La afición tiene ciertas dudas y preocupación por las posibles salidas tanto de Oribe Peralta como de Iván Estrada, siendo que se ha dicho en voz propia de Alejandro Irarragorri, que no son transferibles. Además de que Benjamín Galindo los considera básicos en su esquema titular.

Se dice que Carlos Darwin Quintero puede dejar la institución y que en San Luis están preguntando por él, como moneda de cambio se utilizaría al peruano Wilmer Aguirre. Esto no ha sido ni confirmado ni desmentido por la Directiva.

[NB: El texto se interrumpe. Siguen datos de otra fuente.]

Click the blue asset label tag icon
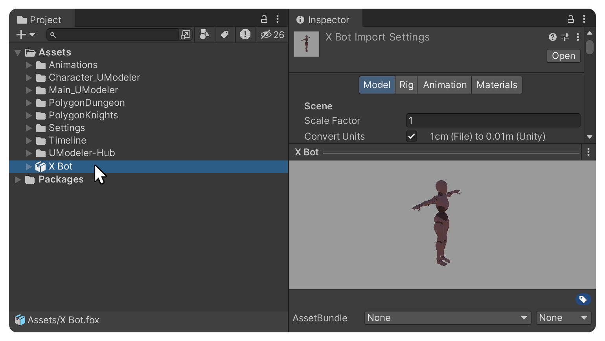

Ahora bien, a elementos como el propio “Científico del gol” y Felipe Baloy se les está acabando el tiempo para convencer que son merecedores de formar parte de uno de los equipos importantes de México, que aparece continuamente en Liguillas y que busca dar pasos fuera del país. El colombiano tiene que dejar de ser personalista, tiene que entender que el futbol es un juego de equipo, esto sin comentar la poca contundencia mostrada en los últimos Torneos.

En cuanto a Baloy, tal parece que no le acaba por agarrar la velocidad al juego, llega tarde y por consecuencia se convierte en mira de los árbitros que tienen las tarjetas en la mano y que no dudan en sacarlas cuando se trata de un jugador de las características y del carácter del panameño. No se puede correr el riesgo de tener un central que es constantemente castigado.

En cuanto a la labor colectiva, se tiene que hacer especial énfasis en la disciplina, Santos fue el equipo con más tarjetas rojas, y esto se acrecentó desde la llegada del “Maestro”.

En fin, ya de a poco iremos viendo el diseño de la nueva escuadra, que insisto, no necesita muchos cambios, pero sí que sean sustanciales, la defensa tiene que ser más sólida y Oribe Peralta no debe jugar tan solo al frente.